(Item position entries)
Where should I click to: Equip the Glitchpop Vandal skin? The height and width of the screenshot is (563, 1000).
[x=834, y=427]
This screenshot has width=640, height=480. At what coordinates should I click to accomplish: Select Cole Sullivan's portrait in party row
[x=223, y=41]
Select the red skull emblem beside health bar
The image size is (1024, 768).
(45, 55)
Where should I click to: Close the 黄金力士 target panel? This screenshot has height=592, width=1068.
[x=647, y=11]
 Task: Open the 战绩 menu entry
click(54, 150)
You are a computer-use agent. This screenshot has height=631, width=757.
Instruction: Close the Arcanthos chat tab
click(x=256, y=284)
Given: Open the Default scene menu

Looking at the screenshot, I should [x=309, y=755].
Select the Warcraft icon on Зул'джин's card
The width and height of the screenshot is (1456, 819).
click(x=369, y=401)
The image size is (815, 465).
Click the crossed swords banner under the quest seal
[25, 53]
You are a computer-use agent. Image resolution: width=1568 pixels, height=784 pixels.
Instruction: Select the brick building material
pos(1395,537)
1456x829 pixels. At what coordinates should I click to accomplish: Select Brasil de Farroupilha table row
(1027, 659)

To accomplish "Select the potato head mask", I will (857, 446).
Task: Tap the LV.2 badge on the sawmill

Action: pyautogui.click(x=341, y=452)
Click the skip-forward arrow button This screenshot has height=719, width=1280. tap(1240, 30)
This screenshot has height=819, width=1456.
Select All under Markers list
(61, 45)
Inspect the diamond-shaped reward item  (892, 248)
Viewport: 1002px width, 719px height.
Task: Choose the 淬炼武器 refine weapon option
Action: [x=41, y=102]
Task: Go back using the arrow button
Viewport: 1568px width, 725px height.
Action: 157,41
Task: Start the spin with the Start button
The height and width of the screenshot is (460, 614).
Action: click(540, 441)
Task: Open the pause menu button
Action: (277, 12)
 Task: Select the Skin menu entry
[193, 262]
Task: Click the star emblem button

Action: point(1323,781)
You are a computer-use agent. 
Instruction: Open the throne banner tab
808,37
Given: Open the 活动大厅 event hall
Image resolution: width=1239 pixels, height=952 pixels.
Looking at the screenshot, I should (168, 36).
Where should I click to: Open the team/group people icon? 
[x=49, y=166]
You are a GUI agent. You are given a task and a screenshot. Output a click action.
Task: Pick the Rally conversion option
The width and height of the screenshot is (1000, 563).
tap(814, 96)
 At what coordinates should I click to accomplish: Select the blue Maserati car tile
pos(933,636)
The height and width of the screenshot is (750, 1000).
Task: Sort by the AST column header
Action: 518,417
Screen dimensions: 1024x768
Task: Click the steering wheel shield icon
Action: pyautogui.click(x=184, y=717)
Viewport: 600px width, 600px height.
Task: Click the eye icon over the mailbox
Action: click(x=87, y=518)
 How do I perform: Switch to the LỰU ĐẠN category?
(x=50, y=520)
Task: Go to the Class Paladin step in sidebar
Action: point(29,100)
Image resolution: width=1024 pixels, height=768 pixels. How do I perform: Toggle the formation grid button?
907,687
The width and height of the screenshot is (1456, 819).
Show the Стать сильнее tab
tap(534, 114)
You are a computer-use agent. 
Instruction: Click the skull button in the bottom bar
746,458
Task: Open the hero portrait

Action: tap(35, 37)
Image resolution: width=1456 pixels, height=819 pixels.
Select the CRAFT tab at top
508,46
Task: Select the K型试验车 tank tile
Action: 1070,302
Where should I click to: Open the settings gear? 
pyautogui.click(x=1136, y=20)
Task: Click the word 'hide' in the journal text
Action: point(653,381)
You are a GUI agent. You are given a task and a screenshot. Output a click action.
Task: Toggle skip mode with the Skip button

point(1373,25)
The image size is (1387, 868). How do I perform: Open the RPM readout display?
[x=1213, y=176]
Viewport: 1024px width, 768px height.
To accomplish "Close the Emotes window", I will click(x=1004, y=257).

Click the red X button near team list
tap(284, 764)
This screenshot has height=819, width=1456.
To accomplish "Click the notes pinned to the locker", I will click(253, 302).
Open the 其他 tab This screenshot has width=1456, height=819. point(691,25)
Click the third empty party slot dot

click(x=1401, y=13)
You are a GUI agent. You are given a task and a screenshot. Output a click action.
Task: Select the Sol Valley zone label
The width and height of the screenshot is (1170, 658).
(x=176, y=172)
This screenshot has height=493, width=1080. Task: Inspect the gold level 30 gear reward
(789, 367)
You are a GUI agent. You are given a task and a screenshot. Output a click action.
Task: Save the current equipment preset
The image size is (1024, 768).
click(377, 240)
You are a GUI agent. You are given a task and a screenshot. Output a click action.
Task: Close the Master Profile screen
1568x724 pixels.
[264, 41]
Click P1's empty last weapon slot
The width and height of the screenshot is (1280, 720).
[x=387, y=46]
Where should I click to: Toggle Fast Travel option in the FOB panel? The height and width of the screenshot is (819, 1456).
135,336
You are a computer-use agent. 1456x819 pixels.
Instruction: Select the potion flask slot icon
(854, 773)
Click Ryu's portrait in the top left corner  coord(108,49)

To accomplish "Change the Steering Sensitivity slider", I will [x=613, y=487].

— What the task requires —
Gather every line of the items above that contains the string "Inspect", copying each line in full. Case counts.

— Answer —
Inspect the diamond-shaped reward item  (892, 248)
This screenshot has height=493, width=1080. Task: Inspect the gold level 30 gear reward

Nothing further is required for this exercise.